Rogers Pass (1960, for BC Dept. of Highways). Story of the work and exploration of Major A B Rogers, who discovered a pass through the Selkirk Mountain range in British Columbia, making east - west traffic across Canada Possible. Poses the idea that the United States might today have more than 50 states if Rogers Pass had not been discovered when it was.
Tied to the Sea (1969), Wilf Gray Productions/NFB. Describes recreation that proximity to the Pacific gives to the people of British Columbia and Vancouver Island. Includes views of Victoria and Vancouver, and shows the people as they sail, water ski, fish for salmon, and enjoy cookouts.

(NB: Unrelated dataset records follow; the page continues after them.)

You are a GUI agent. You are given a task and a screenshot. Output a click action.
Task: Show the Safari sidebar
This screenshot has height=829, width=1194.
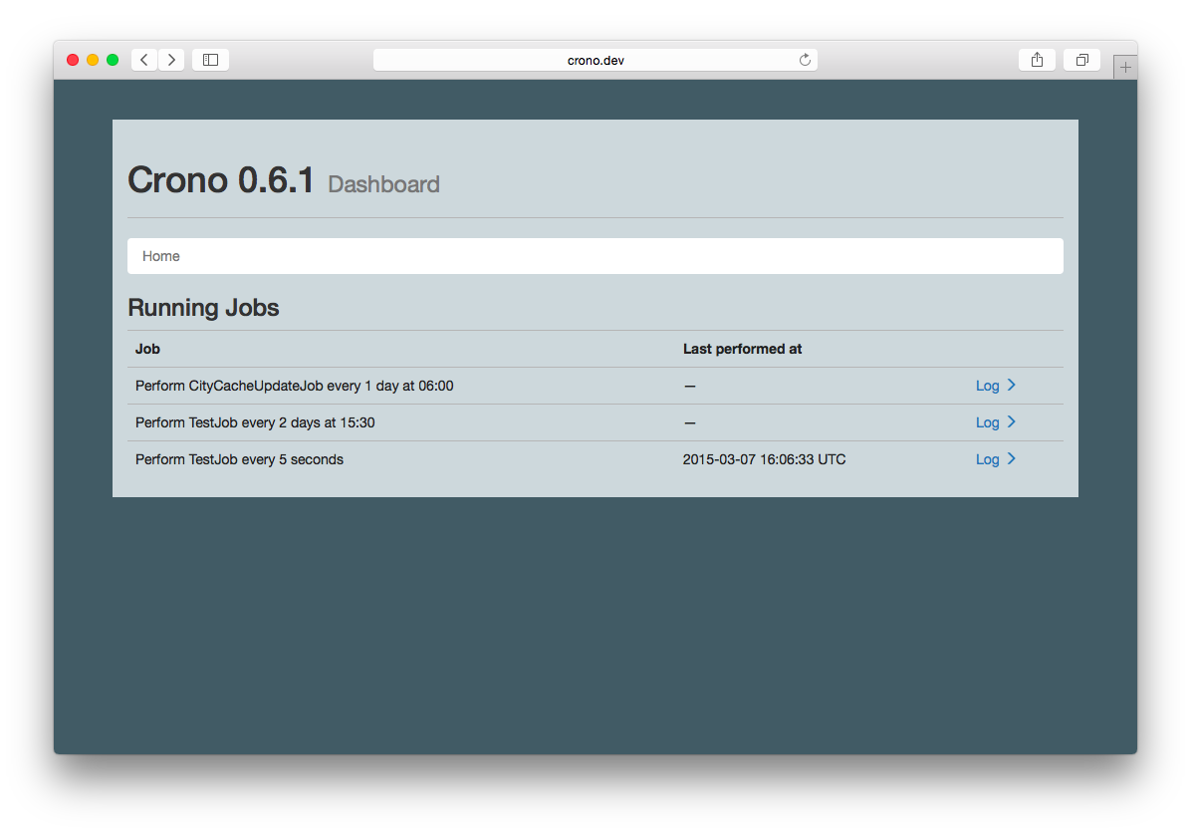pyautogui.click(x=210, y=60)
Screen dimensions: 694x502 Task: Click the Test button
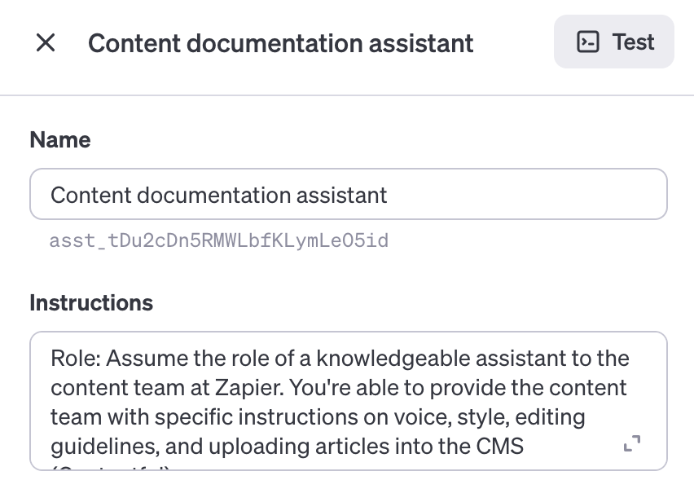point(614,42)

To Catch a Trout (1971, for British Columbia. Dept. of Recreation and Conservation). Illustrates how the Fish and Wildlife Branch operates hatcheries throughout the province to stock lakes with young fish. The film shows egg collecting, hatchery operation and stocking procedures. The Kootenay Trout Hatchery is shown.
Ski B.C. (1967, for BC Dept. of Travel Industry. Film and Photographic Branch) Shows skiing facilities at Grouse Mountain, Mt. Whistler, near Rossland (including shots of Nancy Green), and near Revelstoke, as well helicopter skiing.
Valley of the Swans (1964, for BC Dept. of Recreation and Conservation. Photographic Branch). Migratory birds at Duck Lake bird sanctuary, and attractions near Creston in the Kootenay Lake region
Vancouver Island (French version: L'ILE DE VANCOUVER, 1964), NFB/British Columbia Dept. of Recreation and Conservation - Director, Wilf Gray; writer, Marjorie McKay. A tour of Vancouver Island, showing views of its scenery and places of interest.
Wildlife Conservation Officer
(1972).  In a province as vast and diversified as B.C., the work of a conservation officer is varied and demanding. This film shows the many tasks that are part of that work -- from aerial census, tagging and tracking of animals to enforcement and court appearances.